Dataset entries
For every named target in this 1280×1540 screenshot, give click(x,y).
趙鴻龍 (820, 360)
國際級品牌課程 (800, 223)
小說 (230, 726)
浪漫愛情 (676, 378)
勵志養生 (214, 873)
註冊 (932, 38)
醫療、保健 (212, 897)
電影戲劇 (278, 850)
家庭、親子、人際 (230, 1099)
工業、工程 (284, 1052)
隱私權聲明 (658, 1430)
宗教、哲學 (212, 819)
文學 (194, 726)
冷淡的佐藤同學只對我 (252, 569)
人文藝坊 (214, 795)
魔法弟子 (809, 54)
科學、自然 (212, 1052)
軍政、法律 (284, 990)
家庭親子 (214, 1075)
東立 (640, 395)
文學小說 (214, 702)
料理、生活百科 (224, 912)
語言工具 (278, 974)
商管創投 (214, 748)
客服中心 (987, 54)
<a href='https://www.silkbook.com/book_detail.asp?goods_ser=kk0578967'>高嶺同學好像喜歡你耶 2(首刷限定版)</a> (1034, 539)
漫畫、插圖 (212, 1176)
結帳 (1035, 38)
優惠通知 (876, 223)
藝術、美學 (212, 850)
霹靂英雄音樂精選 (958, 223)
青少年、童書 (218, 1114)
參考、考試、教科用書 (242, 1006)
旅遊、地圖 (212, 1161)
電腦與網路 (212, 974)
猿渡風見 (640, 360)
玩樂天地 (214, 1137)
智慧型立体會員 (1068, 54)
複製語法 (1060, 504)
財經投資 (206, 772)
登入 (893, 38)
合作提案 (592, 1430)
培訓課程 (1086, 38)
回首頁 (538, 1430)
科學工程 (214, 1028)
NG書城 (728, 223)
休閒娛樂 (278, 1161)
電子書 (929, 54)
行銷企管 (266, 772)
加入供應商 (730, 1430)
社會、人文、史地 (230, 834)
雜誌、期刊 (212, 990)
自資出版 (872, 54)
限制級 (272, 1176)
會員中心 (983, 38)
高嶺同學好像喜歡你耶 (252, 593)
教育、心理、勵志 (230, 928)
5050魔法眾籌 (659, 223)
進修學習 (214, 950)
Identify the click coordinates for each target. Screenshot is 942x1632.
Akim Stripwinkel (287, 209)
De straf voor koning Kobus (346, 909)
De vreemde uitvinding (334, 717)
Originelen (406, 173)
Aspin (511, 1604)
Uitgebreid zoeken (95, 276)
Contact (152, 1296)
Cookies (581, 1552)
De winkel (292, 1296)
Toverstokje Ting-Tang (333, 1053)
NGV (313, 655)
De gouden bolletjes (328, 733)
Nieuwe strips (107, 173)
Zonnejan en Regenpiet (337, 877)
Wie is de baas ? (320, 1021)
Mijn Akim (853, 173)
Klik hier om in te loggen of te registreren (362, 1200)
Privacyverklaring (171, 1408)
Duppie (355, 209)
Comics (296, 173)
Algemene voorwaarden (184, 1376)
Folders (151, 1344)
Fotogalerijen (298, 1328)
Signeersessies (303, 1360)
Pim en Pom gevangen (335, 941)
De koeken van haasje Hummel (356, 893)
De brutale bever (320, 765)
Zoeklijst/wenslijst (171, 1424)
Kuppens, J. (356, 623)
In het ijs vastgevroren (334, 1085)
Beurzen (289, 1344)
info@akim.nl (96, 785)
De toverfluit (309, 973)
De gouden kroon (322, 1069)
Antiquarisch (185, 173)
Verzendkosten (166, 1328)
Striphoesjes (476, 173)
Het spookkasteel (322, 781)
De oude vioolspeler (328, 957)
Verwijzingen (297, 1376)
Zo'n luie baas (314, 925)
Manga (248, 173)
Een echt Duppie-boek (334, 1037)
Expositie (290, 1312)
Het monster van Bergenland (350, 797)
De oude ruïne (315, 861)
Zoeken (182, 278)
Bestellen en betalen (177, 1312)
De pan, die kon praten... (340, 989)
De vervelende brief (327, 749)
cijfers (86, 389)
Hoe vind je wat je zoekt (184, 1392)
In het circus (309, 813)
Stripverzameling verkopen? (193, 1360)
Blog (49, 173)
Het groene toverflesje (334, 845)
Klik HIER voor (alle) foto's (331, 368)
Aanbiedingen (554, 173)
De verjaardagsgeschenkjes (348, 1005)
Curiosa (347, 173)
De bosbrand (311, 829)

### [Stated goal]
Locate each line in the entries above that contains the string "高嶺同學好像喜歡你耶", and copy those lines.

### [Exercise result]
<a href='https://www.silkbook.com/book_detail.asp?goods_ser=kk0578967'>高嶺同學好像喜歡你耶 2(首刷限定版)</a> (1034, 539)
高嶺同學好像喜歡你耶 (252, 593)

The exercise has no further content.